Saved data entries
=== Section Start ===
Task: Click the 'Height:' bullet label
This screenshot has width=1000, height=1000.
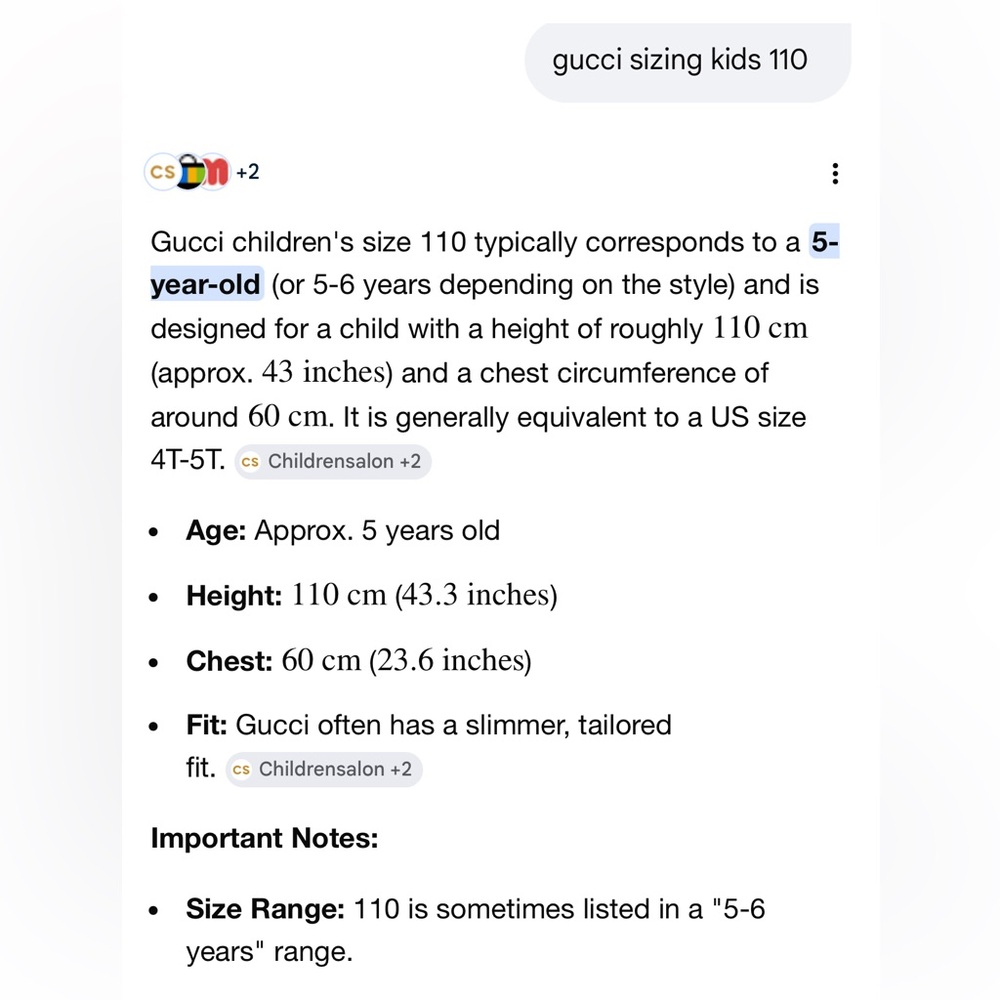Action: coord(233,596)
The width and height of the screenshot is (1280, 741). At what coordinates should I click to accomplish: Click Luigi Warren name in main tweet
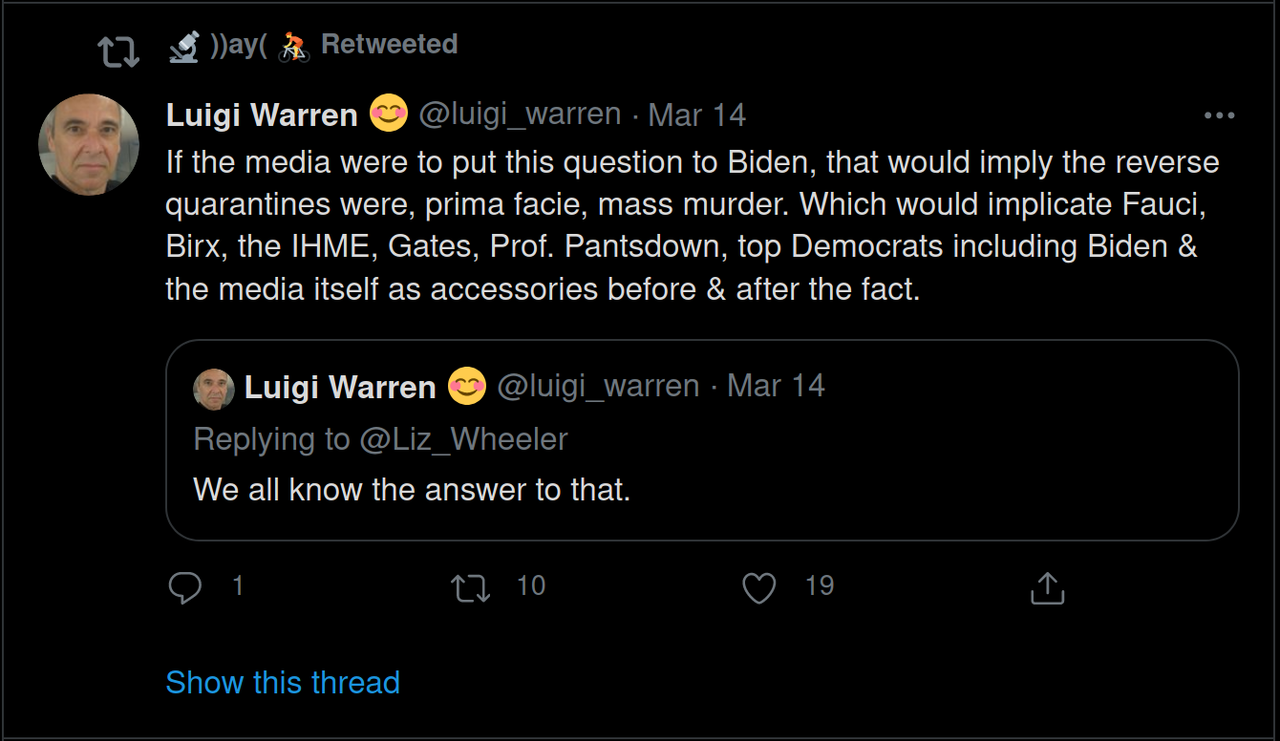pos(262,115)
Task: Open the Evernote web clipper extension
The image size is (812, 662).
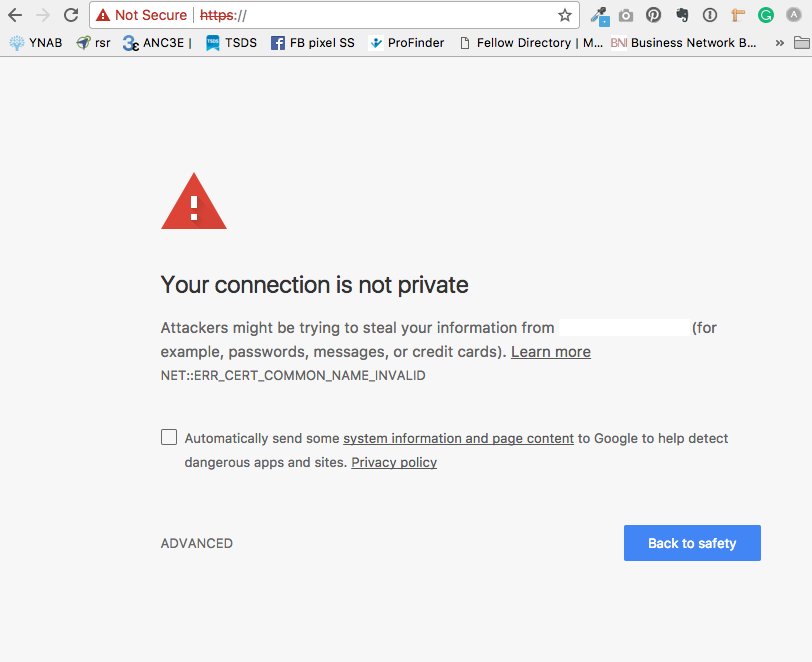Action: pos(682,15)
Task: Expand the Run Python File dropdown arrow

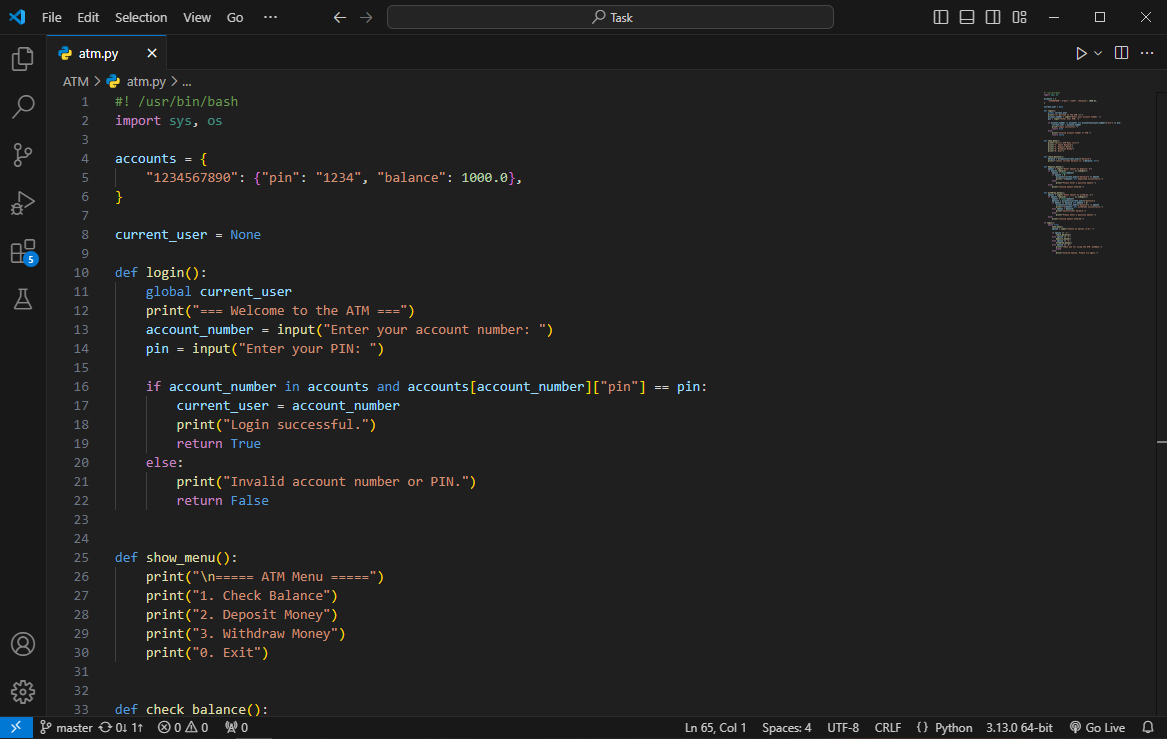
=== Section End ===
TASK DESCRIPTION =
Each record above is to be restated exactly, with its pictures removed from the copy.

EXERCISE ANSWER =
Task: Click the 'Height:' bullet label
This screenshot has width=1000, height=1000.
Action: coord(233,596)
The width and height of the screenshot is (1280, 741). At what coordinates should I click to accomplish: Click Luigi Warren name in main tweet
pos(262,115)
Task: Open the Evernote web clipper extension
The image size is (812, 662).
Action: pos(682,15)
Task: Expand the Run Python File dropdown arrow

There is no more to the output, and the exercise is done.